Mitt Romney
Australian Treasurer Wayne Swan on Friday became the latest addition on a growing list of international leaders to criticize either the U.S. Republican Party or its presidential candidate Mitt Romney, shown here. Reuters

Mitt Romney's latest stumble, in which he tells an audience of donors that nearly half the country will automatically support President Obama because they are hopelessly dependent on government aid, is already dominating the news cycle. And the prognostications are dire.

Today, Mitt Romney lost the election, reads the headline on a piece by Bloomberg's Josh Barro. The general consensus is similar: this is a body blow for a campaign that is reportedly in disarray, its candidate trailing in the polls.

Everybody relax.

Remember the moment, four years ago, when then-Senator Obama was caught on tape caricaturing the denizens of post-industrial towns as people who cling to guns or religion or antipathy to people who aren't like them or anti-immigrant sentiment or anti-trade sentiment as a way to explain their frustrations? Remember how his poll numbers plummeted and his campaign collapsed?

That didn't happen, of course. The comments gave ammunition to Obama's opponents, because it confirmed their stereotype of him as a liberal elitist who was drastically out of touch with small-town America. But the overarching issues of the campaign took precedence over the sound bite.

Romney's gaffe is unquestionably an egregious one. And it plays perfectly into the image the Obama campaign, with constant assists from the Republican nominee's chronic foot-in-mouth disorder, is painting: that Romney is a candidate of the wealthy, so detached from ordinary Americans that he scoffs at the government programs that provided needed services, from health care to education to the Earned Income Tax Credit, to a vast segment of the population.

But is also affirms, however crudely, a central narrative that Romney -- and indeed the entire Republican party -- is trying to sell. That vision sets Obama's America, with a swollen government spending recklessly on unneeded programs, against an America of strivers whose greatest asset is an unencumbered free market.

I'm sure I could state it more clearly in a more effective way than I did in a setting like that, Romney said in a subsequent attempt at damage control Monday evening.
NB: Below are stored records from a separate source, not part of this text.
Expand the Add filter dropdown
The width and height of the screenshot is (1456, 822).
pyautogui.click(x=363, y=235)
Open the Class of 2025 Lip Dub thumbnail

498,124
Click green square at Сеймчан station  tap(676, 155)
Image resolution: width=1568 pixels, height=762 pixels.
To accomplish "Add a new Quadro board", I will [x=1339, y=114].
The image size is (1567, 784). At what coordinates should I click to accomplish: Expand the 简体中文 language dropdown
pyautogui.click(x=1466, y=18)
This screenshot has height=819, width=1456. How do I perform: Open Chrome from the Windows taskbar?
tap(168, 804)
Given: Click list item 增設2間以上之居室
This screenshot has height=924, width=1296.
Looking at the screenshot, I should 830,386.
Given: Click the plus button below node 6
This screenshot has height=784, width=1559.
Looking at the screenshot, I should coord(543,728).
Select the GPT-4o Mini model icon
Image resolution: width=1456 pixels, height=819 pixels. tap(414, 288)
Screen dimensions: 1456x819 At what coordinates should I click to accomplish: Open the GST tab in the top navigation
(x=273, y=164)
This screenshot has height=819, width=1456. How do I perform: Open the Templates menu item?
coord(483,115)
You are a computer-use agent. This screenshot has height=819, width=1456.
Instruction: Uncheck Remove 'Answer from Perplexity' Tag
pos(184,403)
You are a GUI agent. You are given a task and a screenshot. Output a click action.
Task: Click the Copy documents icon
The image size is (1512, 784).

But his comments focused on a question about direction for the country: Do you believe in a government-centered society that provides more and more benefits? Or do you believe in a free-enterprise society where people are able to pursue their dreams?

If that sounds a little Randian, dividing the country between the makers and the takers -- well, it is. But Romney has been espousing a similar message all along, and the Republican faithful are receptive to the idea that a large chunk of the country does not pay income taxes, or is hopelessly dependent on food stamps.

It's also important to note the gulf between what the media thinks is important and what moves the average American voter. This presidential campaign, at times, has felt like a ceaseless playing out of the poorly-worded-comment-to-outrage cycle. Mitt Romney insulted a local bakery's cookies! Joe Biden suggested to black voters that Romney would put them in chains!

Some of those stumbles find their way into political advertisements or even stump speeches, and the Obama campaign is likely to hammer Romney over his latest gaffe. But at this point, the portrait of Romney as a corporate raider indifferent to everyday Americans is firmly established.

That's not to say everyone believes it. But in an election still likely to be dominated by job numbers and the unemployment rate, it seems unlikely that one more cringe-worthy speech will swing the outcome.